日経メディカルのロゴ画像

Circulation誌から
街頭での心停止例救命にはAHA提唱のAED配置密度が必要
欧州の指針では2割しか対処できず、コペンハーゲンでの実例による研究結果

2009/08/21
小塩 尚代=メディカルライター

 コペンハーゲン市中の公共スペースで起きた院外心停止の発生場所と件数を調査した結果、自動体外式除細動器AED)の設置範囲は欧州のガイドラインでは不十分で、米国心臓協会(AHA)のガイドライン程度に広げる必要のあることが分かった。この結果はCirculation誌8月11日号に掲載された。

 市民による除細動は現在多くの国で実践されているが、救命のためには心停止の発生事例が多い場所へAEDを設置しておく必要がある。AEDの設置に関するガイドラインは欧州と米国で異なっており、European Resuscitation Council(ERC)のガイドラインは心停止が2年に1例以上発生すると予想される場所への設置を推奨しているのに対し、AHAのガイドラインは5年に1例以上発生が予想される場所への設置を推奨している。

 しかし、AEDの設置方針がその効果やコストに与える影響を調べたデータはほとんどない。そこでデンマーク・ゲントフテ大学の研究者らは、コペンハーゲン市の公共スペースで起きた心停止の発生場所を調べ、上記2つのガイドラインに従ってAEDを設置した場合にカバーできる心停止例の割合を比較した。また、実際に設置されているAEDの場所が適切かどうかも検討した。

 対象は、1994年1月~2005年12月にコペンハーゲン市(人口約60万人、面積97km2)の公共スペースで突然の心停止を起こした患者すべてとした(ただし1999年は記録が不完全だったため0例とした)。心停止の発生場所と、2005年中に自治体や地域主導で公共の建物に設置されたAED 104台の場所を調査し、コペンハーゲン市を100×100mごとの碁盤目状に区切った地図に、これらの場所を入力した。

 調査期間中に1274人が、公共スペースで心停止を起こしていた。心停止の発生率は鉄道主要駅(100×100mの区画内で5年に1.8件)および人口密度の高い公共スペース(大きな広場・歩行者専用地域・遊園地など、同区画内で5年に0.6件)で高かった。

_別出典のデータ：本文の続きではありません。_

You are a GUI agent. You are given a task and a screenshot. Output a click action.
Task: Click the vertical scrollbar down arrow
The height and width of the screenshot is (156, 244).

 調査期間中に使用されたAEDは1台もなかった。AEDが調査開始時から設置されており、同じ区画内のすべての心停止をカバーできたと仮定すると、29件での使用が可能だった。このうち11例(38%)は1カ所の鉄道の駅で発生したが、AEDは同一区画内にあったものの市役所の中に設置されていた。

 今回の調査結果にERCのガイドラインを適用すると、心停止の発生が多い地域(2年に1件以上)は市の面積の1.2%に過ぎず、これらの場所にAEDを設置するには125台が必要で、それによってカバーできる心停止例は全体の19.5%(249件)にとどまった。

 一方AHAのガイドラインを適用すると、心停止の発生が多い地域(5年に1例以上)は市の面積の10.6%、必要なAEDは1104台と多くなるが、それにより心停止全例の66.8%(851例)をカバーできると考えられた。